● **BRIEF**:
Please decide whether each statement below agrees with the conversation transcript that follows, answering yes or no and quoting the deciding words from the transcript.
1. Setting up a development environment is offered as an example of incidental complexity.
2. For the data scientist, the prediction and statistics tools count as incidental complexity.
3. What counts as inherent or incidental complexity stays the same at every level of the stack.
PAGE EXTRACT start
It i- I mean, have- I think of it less in terms of spectacle and magic, and more in terms of, "are you familiar with the concept of inherent versus incidental complexity?"

Please.

Meredydd Luff 17:04
So, some- when you're solving a problem, there is some complexity that is inherent to that problem. And some complexity that just comes along the way and it's just the- the stuff you have to sweep out of your way to get something done. So, I want to- let's- let's imagine, I'm a data scientist. And I want to predict the- some time series. In that case, my prediction, the statistics, whatever tools, whether it be machine learning or something else, that I'm using, that's all inherent complexity to the problem I'm solving. I'm not going to get rid of that complexity, because that's my task. That is what I'm setting out to do. There is a whole bunch of incidental complexity to do with, like, setting up my development environment, making sure someone else can open it, you know, can open this thing and use the tool I've written. You know-

Lee Ngo 18:08
-data cleaning...

Meredydd Luff 18:09
-every time. Yes-

Lee Ngo 18:10
-Yes. Yeah.

Meredydd Luff 18:10
Yeah. And of course, I get, like this is- it's sort of task specific. Because, if you are working in and working different levels of the stack, then what you consider inherent to your problem, what you consider incidental, is different. But the- the delight comes from solving the problem you're setting out to. You know, a lot of the delight comes from puzzle solving. And so that comes from solving the inherent complexity of the thing you're trying to do. If you are trying to- if you are trying to build a- no- a collaboration tool, the delight there comes from implementing the collaboration and working out how these people should interact. What are they, you know, what's the rules? What's the logic of this of this system? The incidental complexity that slows you down is, every time- every- all- every second of time you have to spend installing software, or working out why, you know, why this version of React is not working with that version of some other piece of software, you know, tweaking your Webpack config file. Nobody- essentially, nobody is getting delight from tweaking their web- Webpack config file, they are getting delight from making a thing work. And so, what you've identified as the spectacle and the magic, is sort of purifying that I am getting something working sense and those results. Do you see what I'm getting at?
PAGE EXTRACT end
DATASET SECTION start
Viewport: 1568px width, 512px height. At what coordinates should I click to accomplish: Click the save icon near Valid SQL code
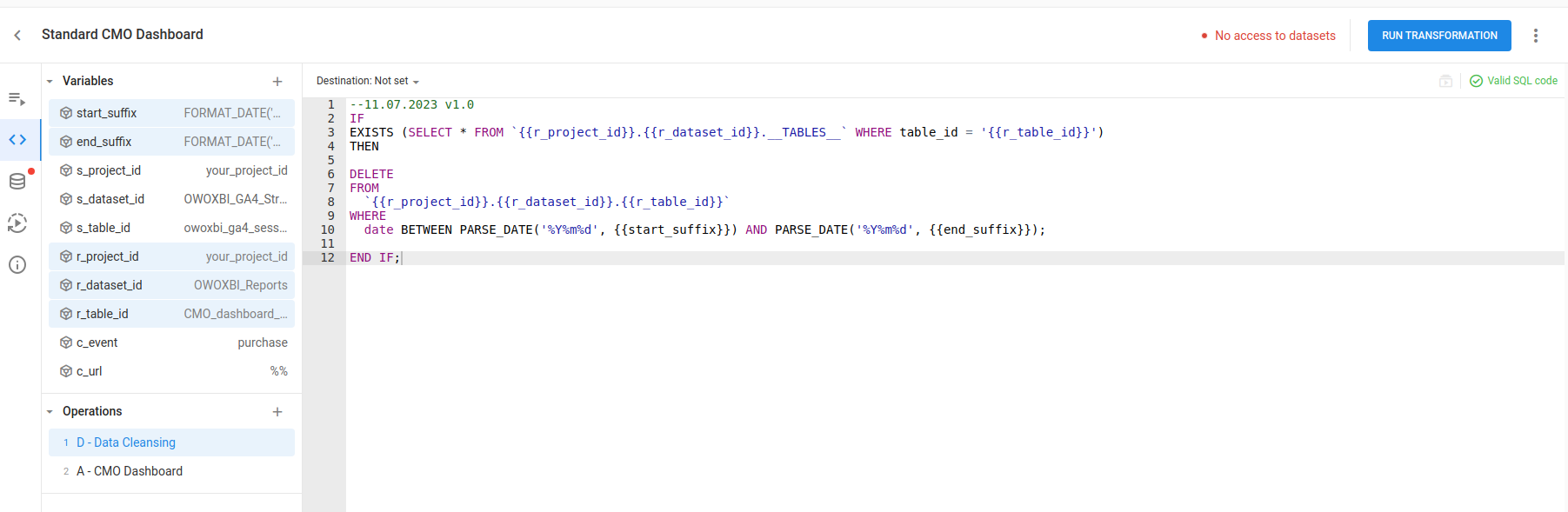point(1445,81)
DATASET SECTION end
● **EXERCISE ANSWER**:
1. Yes: "There is a whole bunch of incidental complexity to do with, like, setting up my development environment"
2. No: "that's all inherent complexity to the problem I'm solving"
3. No: "if you are working in and working different levels of the stack, then what you consider inherent to your problem, what you consider incidental, is different"